[Cerowrt-devel] [Babel-users] switching cerowrt to quagga-babeld issues
dpreed at reed.com
dpreed at reed.com
Thu Jul 5 10:15:02 EDT 2012
Regarding radio benchmarking, note that the effect of the surface of the dirt/vegetation below line of sight seriously affects 2.4 and 5 GHz. It's been measured and reported (forget which journal) by folks from Berkeley who just did some empirical studies. E.g. 6 inch vs 11 inch grass 5 feet below the antenna makes a big difference, etc.
On the other hand, you know that in the real world, lab benchmarks of radios mean nothing at all, especially in a protocol based on contention where the energy in the beginning of the packet is crucial, independent of the decodability of the bits, but the decodability of the bits affects the backoff, etc.
I would suggest that tests that matter will be carried out in the densely populated worlds of cities, towns, ... If a mesh cannot survive in that environment, it's going to be of very, very limited usefulness, other than to provide Ph.D. dissertations in "optimal" routing in *imaginary* conditions.
Forget "optimal". Stable, scalable, resilient, simple, and good enough is far more important, practically.
From: "Denis Ovsienko" <infrastation at yandex.ru>
Sent: Wednesday, July 4, 2012 7:34am
To: "cerowrt-devel" <cerowrt-devel at lists.bufferbloat.net>
Subject: Re: [Cerowrt-devel] [Babel-users] switching cerowrt to quagga-babeld issues
>> The project may get more options, if we drive the prototype towards a finished deliverable.
> I am very enthusiastic about babel's new authenticated mesh routing!
> It is also my opinion that without a decent drop and packet mixing
> strategy that mesh networks will perform badly under load. I'm hoping
> that fq_codel does well, although it seems very likely that an
> aggregation aware and fq_codel-like strategy needs to move into the
> mac80211 layer, which is perhaps years worth of work.
> What would a deliverable look like? What would interest people enough
> to get some good data, papers written, progress made, more
> users/developers and cash in the door?
Considering CeroWrt as a free software project, it may be the right time to measure each of the following:
1. Amount of manpower/cash required to keep the project afloat and developing.
2. Added value, which exists due to its unique properties.
3. Population of developers willing to invest their manpower/cash.
4. Population of users willing to use the outcomes as long as it helps them stay focused on their own needs.

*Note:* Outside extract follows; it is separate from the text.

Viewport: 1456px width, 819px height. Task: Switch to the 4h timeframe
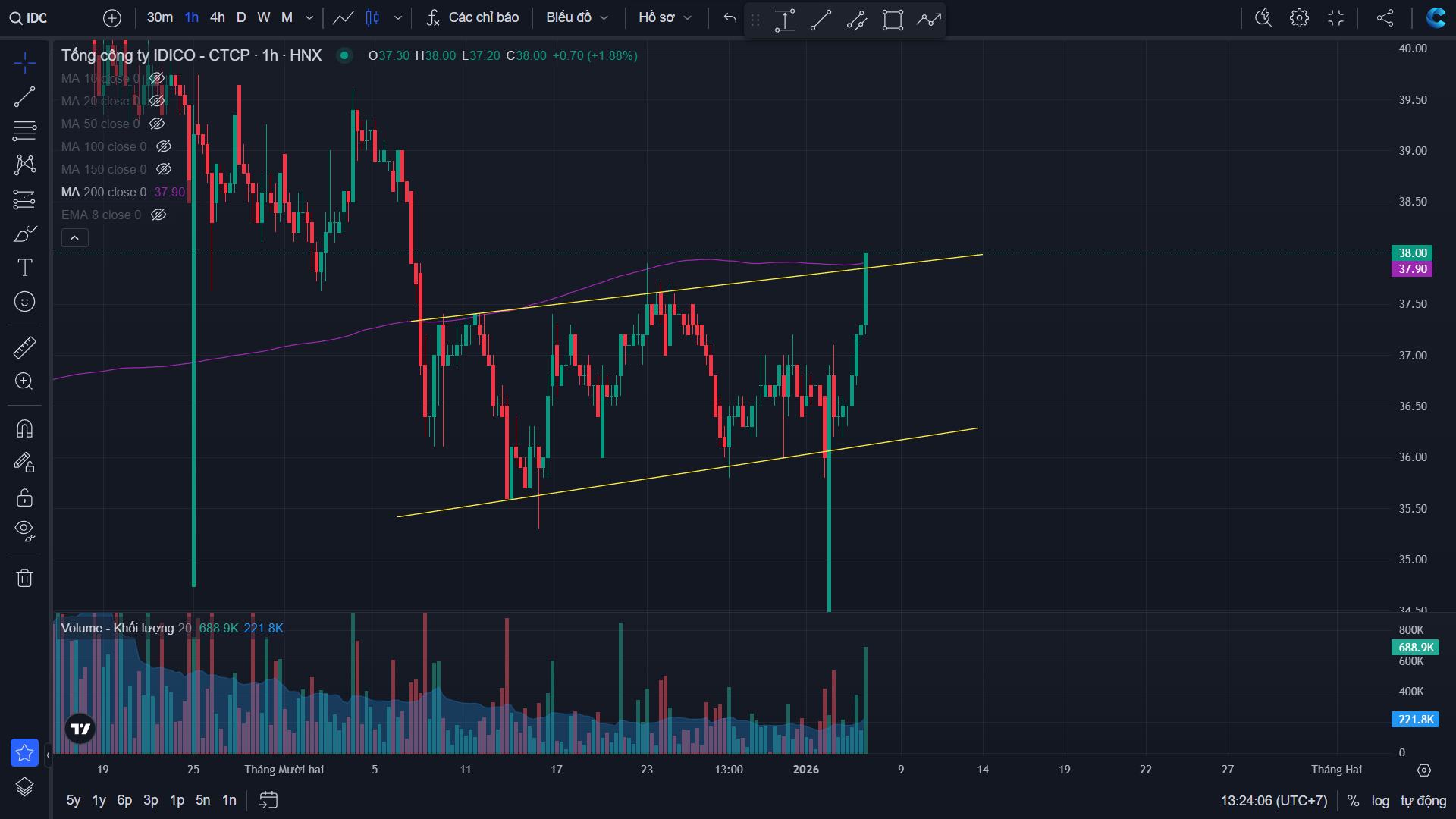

Accounting and distributing CeroWrt daily duties will make some space for a day job, at least part-time, which is very important. Focusing the 2nd item to help users understand the point of switching a Netgear box to CeroWrt will help the community grow naturally. The deliverable could come like this:
"Here is a small automatic test, which will measure the jitter, delay and RTT of your connection through a Netgear box to a server far on the Internet. Record these numbers and repeat the test after flashing the 3800 with this stable CeroWrt release. Let us know the difference and consider these unique features, which are available in CeroWrt only:
* something good
* something else
> I presently have 4 Nanostation M5, 3 picostation HP, and 5 wndr3700s.
> I've found a good site to work with 2.4ghz and 5.x ghz radios (a 110
> acre campground that has given me permission to play here) and test
> fq_codel in various forms of cerowrt in, for as long as I like.
> One of the things we've really struggled with was in today's saturated
> 2.4ghz environment there is no way to benchmark both radios. We've
> been reduced to suggesting we 'flee to the mountains' in order to get
> good results. OK, I just did that.
Picking some antenna types other than omnidirectional may be another solution, but it depends.